19.I have reviewed the pleadings filed in the case and the evidence adduced before the lower court as to how the accident happened. Both parties herein adopted their witness statements as their evidence in the case. The respondent in her witness statement stated that the appellant herein negligently and recklessly drove, managed and /or controlled motor vehicle registration No.KAP 361D causing it to violently ram into motor vehicle registration No.KAH 071S. The appellant on the other hand stated in his witness statement that the driver of motor vehicle registration No.KAH 071S drove it negligently and carelessly and caused it to collide with his motor vehicle registration No.KAP 361D. In my view, the two statements were general statements that did not disclose how and in what manner the drivers were negligent. Though the respondent in her evidence in court said that the appellant left his lane and swerved into the path of the oncoming vehicle, the question is why she did not state that in her witness statement. This may therefore be something said as an afterthought.
20.The appellant on the other hand stated in his evidence in court that it is the other driver who was to blame for causing the accident. He did not state the wrongful act that the said driver did that makes him to blame for causing the accident. His advocate however made submissions that it is the other driver who charged at the appellant`s vehicle at high speed and caused the accident. This was not supported by evidence as no such evidence was adduced in court. Submissions, it has been held, do not amount to evidence – see Nancy Wambui Gatheru v Peter Wanjere Ngugi, Nairobi HCCC No. 36 of 1993. It is therefore my finding that neither the respondent nor the appellant demonstrated to the trial court as to which driver was to blame for causing the accident.
21.The appellant told the trial court that there was an inquest that had been held and the deceased driver was held liable for causing the accident. He however did not produce the proceedings and ruling of the inquest before the trial court. There was thus no evidence that the inquest ruled in favour of the respondent.
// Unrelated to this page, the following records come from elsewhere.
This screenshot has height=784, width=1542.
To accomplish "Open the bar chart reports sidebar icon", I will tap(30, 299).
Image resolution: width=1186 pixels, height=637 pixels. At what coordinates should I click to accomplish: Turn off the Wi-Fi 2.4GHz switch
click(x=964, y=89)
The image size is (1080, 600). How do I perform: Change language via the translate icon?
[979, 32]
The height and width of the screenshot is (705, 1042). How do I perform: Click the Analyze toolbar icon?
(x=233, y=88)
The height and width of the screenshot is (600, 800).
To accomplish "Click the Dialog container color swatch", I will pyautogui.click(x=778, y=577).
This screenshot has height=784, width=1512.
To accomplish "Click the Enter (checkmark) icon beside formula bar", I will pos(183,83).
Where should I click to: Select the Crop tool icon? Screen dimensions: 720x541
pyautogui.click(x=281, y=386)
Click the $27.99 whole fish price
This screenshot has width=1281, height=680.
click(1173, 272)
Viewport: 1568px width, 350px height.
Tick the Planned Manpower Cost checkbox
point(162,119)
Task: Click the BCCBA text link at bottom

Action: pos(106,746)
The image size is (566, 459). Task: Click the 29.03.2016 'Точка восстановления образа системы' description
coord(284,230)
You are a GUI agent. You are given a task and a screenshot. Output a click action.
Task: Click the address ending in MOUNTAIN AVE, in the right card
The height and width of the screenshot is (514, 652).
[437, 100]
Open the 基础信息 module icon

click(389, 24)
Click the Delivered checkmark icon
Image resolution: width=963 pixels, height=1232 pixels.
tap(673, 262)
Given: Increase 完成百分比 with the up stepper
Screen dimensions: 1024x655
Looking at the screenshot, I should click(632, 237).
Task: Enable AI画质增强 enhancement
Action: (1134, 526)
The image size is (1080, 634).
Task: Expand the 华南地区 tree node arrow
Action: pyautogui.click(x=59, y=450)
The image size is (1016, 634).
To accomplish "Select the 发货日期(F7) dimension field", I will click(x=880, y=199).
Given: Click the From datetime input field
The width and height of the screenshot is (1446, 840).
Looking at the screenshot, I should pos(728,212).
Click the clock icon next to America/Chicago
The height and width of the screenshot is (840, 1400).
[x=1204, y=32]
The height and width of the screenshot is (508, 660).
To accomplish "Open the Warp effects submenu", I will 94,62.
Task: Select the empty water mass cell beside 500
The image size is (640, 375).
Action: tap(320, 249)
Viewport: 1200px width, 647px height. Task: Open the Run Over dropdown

22.The appellant argued that it is the respondent who should have enjoined the estate of the other driver in the case. However, this is not the law. The law is that where a driver blames another driver who is not a party to the case for causing an accident, he is required to apply for third party proceedings against the other driver under the provisions of Order 1 rule 15 – 22 of Civil Procedure Rules, 2010. Since in this case it is the appellant who was blaming the other driver for causing the accident, it is him and not the respondent who should have sought to enjoin estate of the other driver in the suit. In the case of Kenya Commercial Bank vs Suntra Investment Bank Ltd (2015) eKLR, the Court held that;In law, a third party is enjoined in a suit at the instance of the Defendant and through the set procedure under Order 1 rule 15 – 22 of the Civil Procedure Rules. And, liability between the Defendant and the third party is determined between the Defendant and the third party, but of course, after the court is satisfied that there is a proper question to be tried as to liability of the third party and the Defendant, and has given directions under Order 1 rule 22 of the Civil Procedure Rules.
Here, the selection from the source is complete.